Ce rapport officiel reconnaît ce que la FSU dénonce depuis des années : précarité massive, temps incomplets imposés, multi-affectations, faible reconnaissance et explosion des besoins dans les établissements. Le ministère admet lui-même que les AESH sont devenu·es le « principal levier » de l’école inclusive tout en portant « le poids d’un système à bout de souffle ».

Mais alors que le ministère reconnaît officiellement la précarité structurelle du métier, il refuse toujours de répondre à la revendication centrale : la création d’un véritable corps de fonctionnaires pour les AESH.

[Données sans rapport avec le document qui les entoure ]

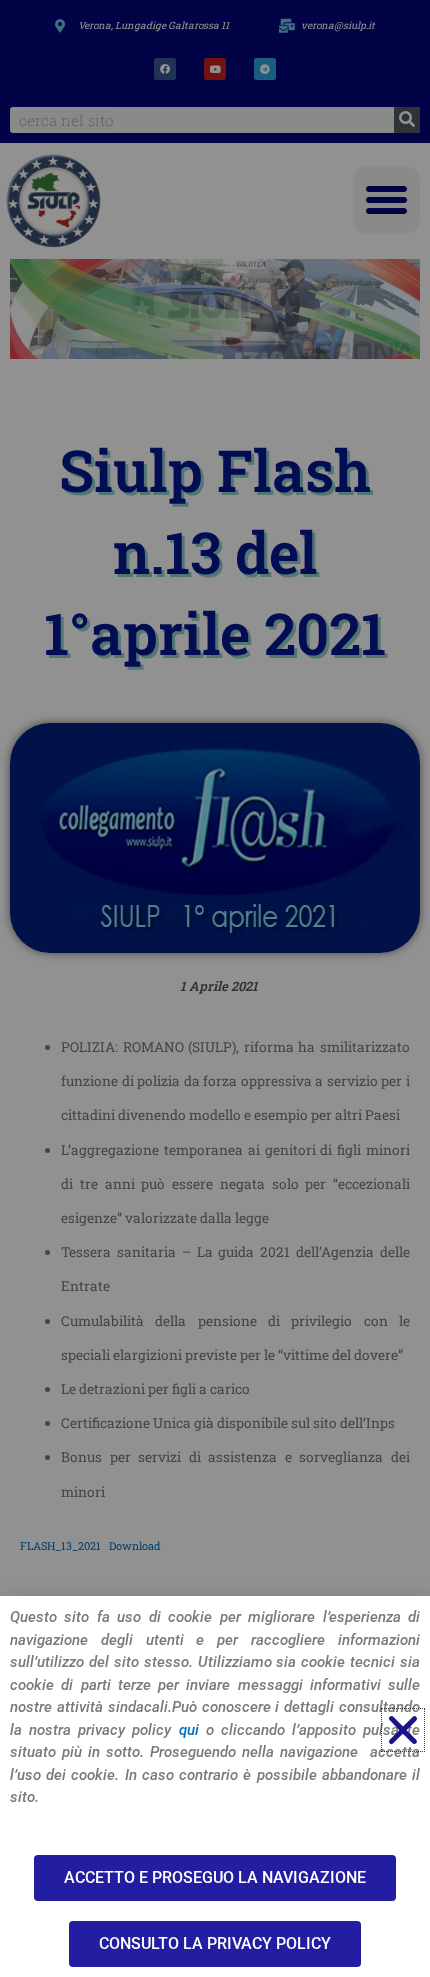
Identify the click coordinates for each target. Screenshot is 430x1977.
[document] (215, 988)
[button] (403, 1730)
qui (189, 1730)
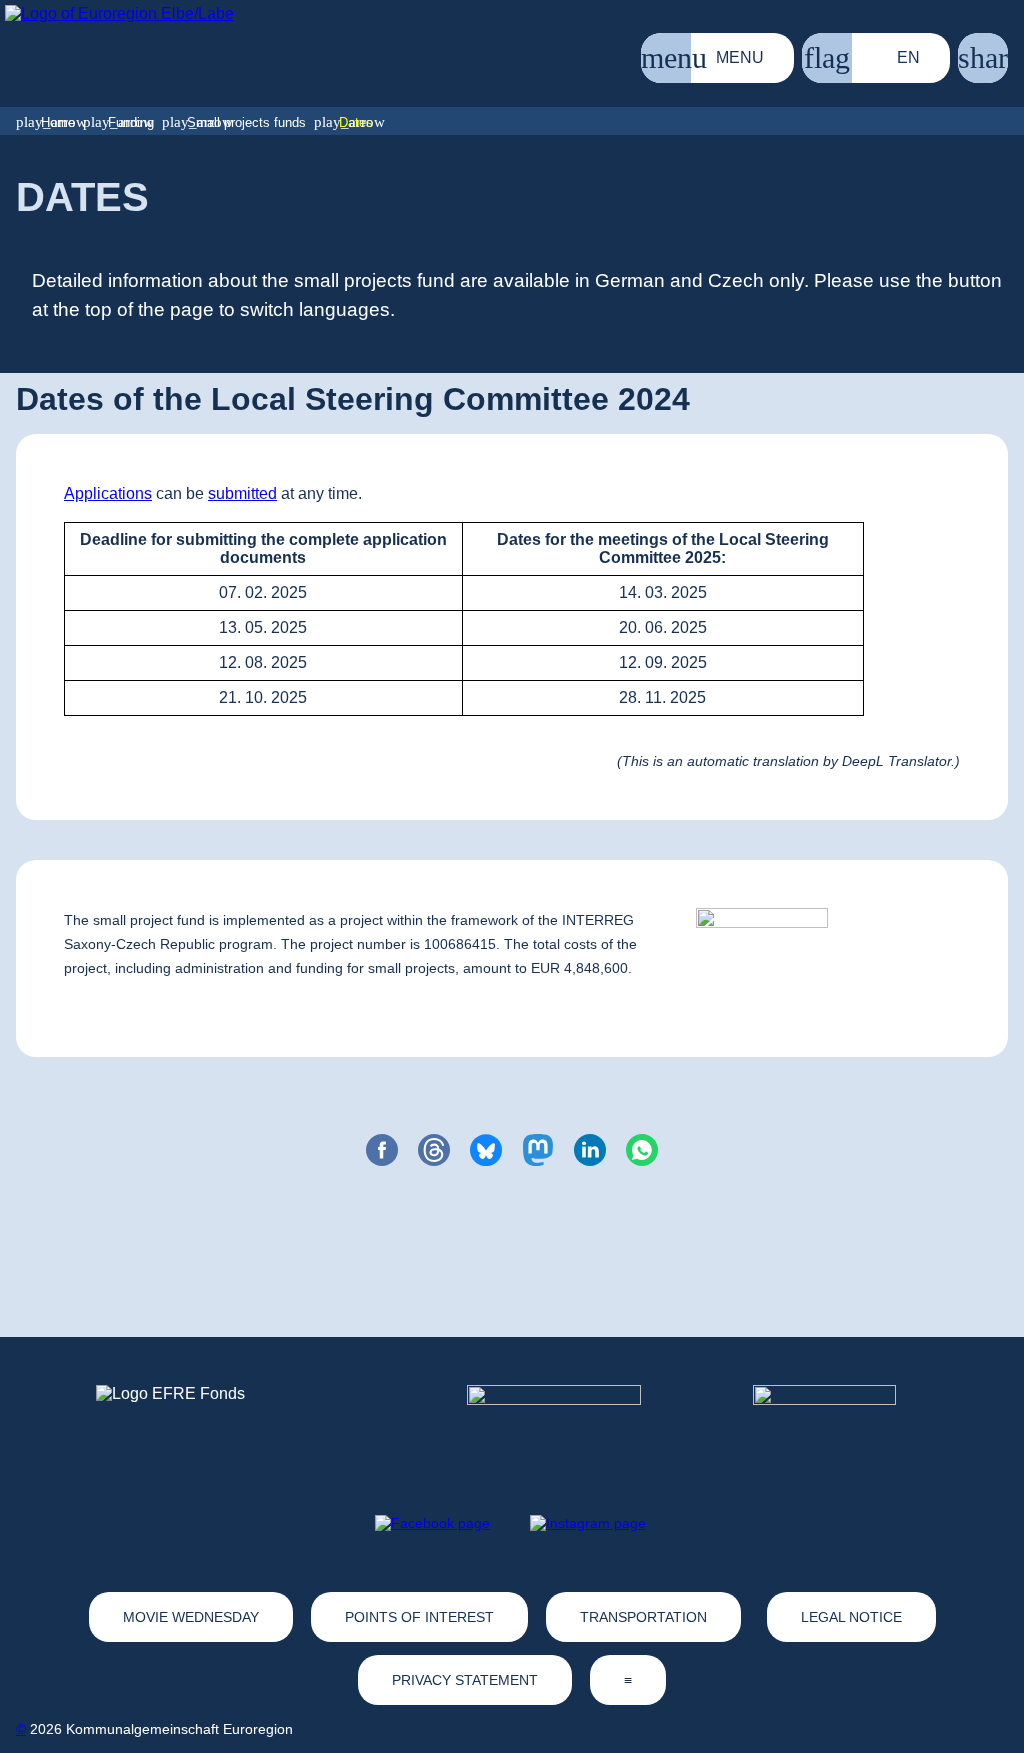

Pire encore : le rapport IGÉSR-IGAS écarte la création d’un corps de fonctionnaires pour l’ensemble des AESH. Le ministère se limite à envisager des ajustements marginaux et la création de nouveaux métiers dits d’« accessibilité pédagogique », qui ne concerneraient qu’une minorité de personnels, environ 20 % selon les analyses du Café pédagogique.

Depuis des années, les gouvernements successifs développent l’école inclusive sans lui donner les moyens humains et budgétaires nécessaires. Les AESH servent de variable d’ajustement d’un système qui repose sur des contrats précaires, des salaires insuffisants et du travail invisibilisé.

Le ministère parle désormais de « virage de l’accessibilité ». Mais sans reconnaissance statutaire des personnels, ce discours ressemble surtout à une nouvelle tentative de contourner la question centrale des conditions de travail et de rémunération des AESH.

La réalité est connue : les AESH exercent des missions pérennes relevant pleinement du service public d’éducation. Elles et ils accompagnent chaque jour les élèves en situation de handicap, assurent un travail éducatif essentiel et permettent concrètement l’accès à l’école pour des milliers d’enfants.
Il est donc inacceptable que ces personnels restent maintenus dans la précarité.

Aussi, à l’appel d’une large intersyndicale, les AESH seront mobilisé·es ce mardi 9 juin.